Bocca della Verità, Venetian style. These "lion's mouths" were prominent in Venice. This one in the Palazzo Ducale was used by the citizens to drop denunciations against anybody to the Council of Ten. Anonymous notes were not considered and no person was sentenced without a trial. However, these little mouths instilled terror. They were also found in churches, for zealous snitches.

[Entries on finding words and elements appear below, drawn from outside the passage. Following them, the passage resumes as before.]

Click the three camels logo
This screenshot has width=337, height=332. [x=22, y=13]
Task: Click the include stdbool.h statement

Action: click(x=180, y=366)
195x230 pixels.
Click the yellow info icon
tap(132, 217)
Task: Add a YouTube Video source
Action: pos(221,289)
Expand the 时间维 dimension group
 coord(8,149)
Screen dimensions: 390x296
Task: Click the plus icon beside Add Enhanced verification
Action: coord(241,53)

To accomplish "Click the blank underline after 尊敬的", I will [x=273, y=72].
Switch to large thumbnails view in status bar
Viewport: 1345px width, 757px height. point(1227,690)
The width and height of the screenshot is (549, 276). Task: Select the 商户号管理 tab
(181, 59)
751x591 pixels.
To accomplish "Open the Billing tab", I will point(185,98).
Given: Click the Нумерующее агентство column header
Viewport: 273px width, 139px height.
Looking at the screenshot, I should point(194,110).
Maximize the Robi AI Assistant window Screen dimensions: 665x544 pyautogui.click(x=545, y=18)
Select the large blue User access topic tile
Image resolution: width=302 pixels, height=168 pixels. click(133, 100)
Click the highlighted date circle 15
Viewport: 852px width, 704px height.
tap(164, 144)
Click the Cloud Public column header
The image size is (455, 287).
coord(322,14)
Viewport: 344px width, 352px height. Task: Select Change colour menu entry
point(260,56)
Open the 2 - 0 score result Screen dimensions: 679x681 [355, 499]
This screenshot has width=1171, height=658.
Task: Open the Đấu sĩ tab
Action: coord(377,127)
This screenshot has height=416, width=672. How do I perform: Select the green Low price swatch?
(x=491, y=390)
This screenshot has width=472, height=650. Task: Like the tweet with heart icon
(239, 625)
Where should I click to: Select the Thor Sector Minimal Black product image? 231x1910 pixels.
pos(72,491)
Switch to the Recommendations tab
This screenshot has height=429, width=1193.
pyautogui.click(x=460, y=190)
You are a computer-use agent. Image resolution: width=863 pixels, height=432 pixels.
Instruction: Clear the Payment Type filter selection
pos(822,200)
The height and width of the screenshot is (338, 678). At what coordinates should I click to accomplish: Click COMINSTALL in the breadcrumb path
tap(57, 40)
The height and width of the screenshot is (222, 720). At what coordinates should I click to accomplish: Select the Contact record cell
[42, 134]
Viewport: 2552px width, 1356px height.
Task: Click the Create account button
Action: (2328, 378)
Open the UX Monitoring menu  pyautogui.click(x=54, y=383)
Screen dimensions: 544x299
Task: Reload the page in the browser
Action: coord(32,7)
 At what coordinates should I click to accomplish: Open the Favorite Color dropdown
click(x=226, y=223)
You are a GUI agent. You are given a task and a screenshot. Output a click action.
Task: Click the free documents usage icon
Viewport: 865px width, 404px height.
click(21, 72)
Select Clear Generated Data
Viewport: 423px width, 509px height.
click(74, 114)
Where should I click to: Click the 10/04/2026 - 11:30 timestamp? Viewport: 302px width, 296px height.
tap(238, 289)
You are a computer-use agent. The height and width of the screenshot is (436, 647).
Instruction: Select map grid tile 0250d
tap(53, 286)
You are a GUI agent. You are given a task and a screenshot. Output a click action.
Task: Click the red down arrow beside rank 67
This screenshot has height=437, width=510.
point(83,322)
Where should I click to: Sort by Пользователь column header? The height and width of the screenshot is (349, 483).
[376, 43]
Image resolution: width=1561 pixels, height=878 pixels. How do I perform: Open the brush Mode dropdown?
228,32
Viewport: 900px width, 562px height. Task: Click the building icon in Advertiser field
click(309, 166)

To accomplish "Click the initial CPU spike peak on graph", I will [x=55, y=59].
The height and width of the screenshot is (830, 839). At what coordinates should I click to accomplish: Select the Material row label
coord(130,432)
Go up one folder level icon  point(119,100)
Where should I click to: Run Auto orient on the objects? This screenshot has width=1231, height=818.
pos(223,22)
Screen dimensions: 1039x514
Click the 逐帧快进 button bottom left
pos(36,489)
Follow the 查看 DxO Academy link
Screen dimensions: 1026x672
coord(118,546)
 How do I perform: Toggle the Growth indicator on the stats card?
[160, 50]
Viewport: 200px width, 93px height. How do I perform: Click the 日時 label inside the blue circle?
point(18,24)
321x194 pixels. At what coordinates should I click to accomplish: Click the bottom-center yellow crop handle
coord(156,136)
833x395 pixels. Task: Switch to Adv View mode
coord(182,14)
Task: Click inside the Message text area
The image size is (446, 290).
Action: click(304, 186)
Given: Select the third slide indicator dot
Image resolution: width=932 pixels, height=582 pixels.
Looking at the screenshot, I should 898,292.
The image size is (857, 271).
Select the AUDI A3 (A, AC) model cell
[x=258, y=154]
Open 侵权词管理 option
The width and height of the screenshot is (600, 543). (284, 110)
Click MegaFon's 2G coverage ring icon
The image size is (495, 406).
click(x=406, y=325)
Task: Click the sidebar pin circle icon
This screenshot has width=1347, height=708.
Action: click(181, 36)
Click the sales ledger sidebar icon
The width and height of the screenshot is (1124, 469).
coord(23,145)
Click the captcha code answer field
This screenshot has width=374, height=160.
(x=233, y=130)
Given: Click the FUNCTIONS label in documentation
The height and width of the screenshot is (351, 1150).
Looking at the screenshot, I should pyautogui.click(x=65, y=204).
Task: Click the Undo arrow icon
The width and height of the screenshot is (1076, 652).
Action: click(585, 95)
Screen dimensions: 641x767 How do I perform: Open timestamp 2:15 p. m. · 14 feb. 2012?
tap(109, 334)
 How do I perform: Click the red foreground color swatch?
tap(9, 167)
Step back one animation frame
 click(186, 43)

The Rialto Bridge was the first bridge to cross the Grand Canal. A primitive pontoon bridge, called Ponte della Moneta, was built in 1181 and later replaced by a wooden structure. Bajamonte Tiepolo, the leader of the revolution of 1310, burnt it as he escaped from the Doge's men, after his standard bearer was killed by that fateful mortar. Another wooden bridge was built but collapsed in 1444 when a large crowd gathered to watch a wedding procession on the Grand Canal. It was rebuilt again in 1458 and collapsed again in 1524. It was finally replaced in 1591 by the present stone structure, a design of an architect with a fitting name: Antonio da Ponte. People did not believe that the bridge would ever be finished and coined the phrase that the bridge would be built "when penises grew nails and vaginas were on fire." The architect of the adjacent Camerlenghi Palace echoed these sentiments in the whimsical carvings he ordered for the capitals of the palace's main façade. A man grows a third leg between the other two and a woman has her genitalia on fire.





Palazzo dei Camerlenghi, San Polo
Palazzo dei Camerlenghi, San Polo



"The lover returns to the contemplation of his mistress with ardor ever new; he resumes the endless task of cataloguing her charms, only to find that having said all, he has not said half enough." Horatio Brown, Venetian Studies.